Advance notice of changes to the RHI scheme were circulated by the man who helped run the green energy scheme, the public inquiry has been told.
Stuart Wightman claimed his actions had not contributed to a huge spike in applications which threw the budget into chaos.
But he admitted that with the benefit of hindsight he would not have done it.
Mr Wightman took over responsibility for the scheme in 2014.
In July 2015, he began informal consultation with poultry giant Moy Park and a number of renewable energy companies about proposed changes in the scheme.
They were introduced in November that year.
They included cost controls designed to address growing pressure on the budget from increasing numbers of applications.
'Nothing to hide'
The changes would move applicants off a lucrative flat-rate tariff for 20 years, to a much less attractive one which was tiered and capped.
In his witness statement, Mr Wightman said he now accepted that his "engagement with the industry led to increased awareness of the proposed changes".
"However, there is no evidence of an increase in applications during July or August 2015."
He said he had recorded details of his contacts on a departmental database, proving "we had nothing to hide".
The big surge in numbers came in October and November between the cost controls being publicly announced in September and taking effect in November.

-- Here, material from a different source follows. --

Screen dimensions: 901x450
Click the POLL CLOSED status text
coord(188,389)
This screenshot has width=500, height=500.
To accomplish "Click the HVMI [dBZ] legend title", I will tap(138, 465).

In that period the number of boilers on the scheme doubled as did the financial liability as firms sought to get into the scheme before the lucrative tariffs were abolished.
'Did not understand'
Mr Wightman said although his informal consultation had begun in July 2015, his department had been getting an increased volume of calls about upcoming changes in June.
Mr Wightman said the catalyst for those calls was "unclear".
"I respectfully consider and suggest that this is an important issue for further investigation by the inquiry."
Mr Wightman defended his informal consultation with industry.
He said to have made changes without some contact with stakeholders would have left the department open to legal challenge.
He said he also did not understand the implications for the Northern Ireland budget of an overspend on the scheme, or that RHI was already providing "overgenerous" payments to applicants.
Mr Wightman said he had drawn up a submission for the then Enterprise minister Jonathan Bell in July 2015 in which he advised cost controls be introduced to the scheme from 1 October 2015.
By then the department's liability for RHI payments in 2015/16 was twice the allocated budget of £12m and growing.
In August the decision was taken by Mr Bell to defer the introduction of the controls until 4 November, 2015.
They were finally brought in on 18 November.
Mr Wightman said had the changes been made from October as he had suggested, 884 applications which got accreditation would not have been accepted onto the scheme.
That would have saved £20m a year for two decades.
Mr Wightman said the minister's position was "difficult to understand" given the "clear budgetary pressures" that had been set out in his July submission.
But he also conceded the submission did not say that an overspend would have to be paid out of the Northern Ireland block grant rather than by Treasury.
Mr Wightman said he did not understand the implications of the overspend for the Northern Ireland budget until late November 2015.